--- Start Record list ---

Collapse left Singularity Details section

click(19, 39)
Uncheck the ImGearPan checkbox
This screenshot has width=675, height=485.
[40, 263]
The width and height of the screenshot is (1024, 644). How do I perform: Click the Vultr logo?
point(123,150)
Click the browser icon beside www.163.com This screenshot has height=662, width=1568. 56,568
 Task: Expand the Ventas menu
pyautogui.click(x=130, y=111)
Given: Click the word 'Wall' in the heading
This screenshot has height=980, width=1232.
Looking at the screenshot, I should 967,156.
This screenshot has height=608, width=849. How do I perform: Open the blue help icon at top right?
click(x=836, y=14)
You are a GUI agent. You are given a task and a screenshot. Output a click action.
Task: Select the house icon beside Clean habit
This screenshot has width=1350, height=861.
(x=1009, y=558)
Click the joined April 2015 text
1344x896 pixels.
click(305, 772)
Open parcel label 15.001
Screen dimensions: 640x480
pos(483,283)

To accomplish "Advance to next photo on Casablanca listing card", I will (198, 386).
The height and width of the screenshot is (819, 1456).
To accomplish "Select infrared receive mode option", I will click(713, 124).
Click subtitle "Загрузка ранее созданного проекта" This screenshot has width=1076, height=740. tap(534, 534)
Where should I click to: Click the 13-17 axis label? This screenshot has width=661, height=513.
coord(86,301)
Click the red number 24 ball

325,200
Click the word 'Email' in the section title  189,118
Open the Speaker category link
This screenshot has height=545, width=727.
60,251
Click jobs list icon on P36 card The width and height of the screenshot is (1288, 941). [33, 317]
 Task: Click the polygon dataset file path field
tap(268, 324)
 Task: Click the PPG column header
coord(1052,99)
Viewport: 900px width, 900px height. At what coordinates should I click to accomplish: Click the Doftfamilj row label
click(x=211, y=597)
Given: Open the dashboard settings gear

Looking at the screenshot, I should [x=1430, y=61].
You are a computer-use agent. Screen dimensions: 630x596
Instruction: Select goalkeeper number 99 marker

--- End Record list ---

- [Task goal] Reproduce all of the items above verbatim, line for line.

- [The result]
Collapse left Singularity Details section

click(19, 39)
Uncheck the ImGearPan checkbox
This screenshot has width=675, height=485.
[40, 263]
The width and height of the screenshot is (1024, 644). How do I perform: Click the Vultr logo?
point(123,150)
Click the browser icon beside www.163.com This screenshot has height=662, width=1568. 56,568
 Task: Expand the Ventas menu
pyautogui.click(x=130, y=111)
Given: Click the word 'Wall' in the heading
This screenshot has height=980, width=1232.
Looking at the screenshot, I should 967,156.
This screenshot has height=608, width=849. How do I perform: Open the blue help icon at top right?
click(x=836, y=14)
You are a GUI agent. You are given a task and a screenshot. Output a click action.
Task: Select the house icon beside Clean habit
This screenshot has width=1350, height=861.
(x=1009, y=558)
Click the joined April 2015 text
1344x896 pixels.
click(305, 772)
Open parcel label 15.001
Screen dimensions: 640x480
pos(483,283)

To accomplish "Advance to next photo on Casablanca listing card", I will (198, 386).
The height and width of the screenshot is (819, 1456).
To accomplish "Select infrared receive mode option", I will click(713, 124).
Click subtitle "Загрузка ранее созданного проекта" This screenshot has width=1076, height=740. tap(534, 534)
Where should I click to: Click the 13-17 axis label? This screenshot has width=661, height=513.
coord(86,301)
Click the red number 24 ball

325,200
Click the word 'Email' in the section title  189,118
Open the Speaker category link
This screenshot has height=545, width=727.
60,251
Click jobs list icon on P36 card The width and height of the screenshot is (1288, 941). [33, 317]
 Task: Click the polygon dataset file path field
tap(268, 324)
 Task: Click the PPG column header
coord(1052,99)
Viewport: 900px width, 900px height. At what coordinates should I click to accomplish: Click the Doftfamilj row label
click(x=211, y=597)
Given: Open the dashboard settings gear

Looking at the screenshot, I should [x=1430, y=61].
You are a computer-use agent. Screen dimensions: 630x596
Instruction: Select goalkeeper number 99 marker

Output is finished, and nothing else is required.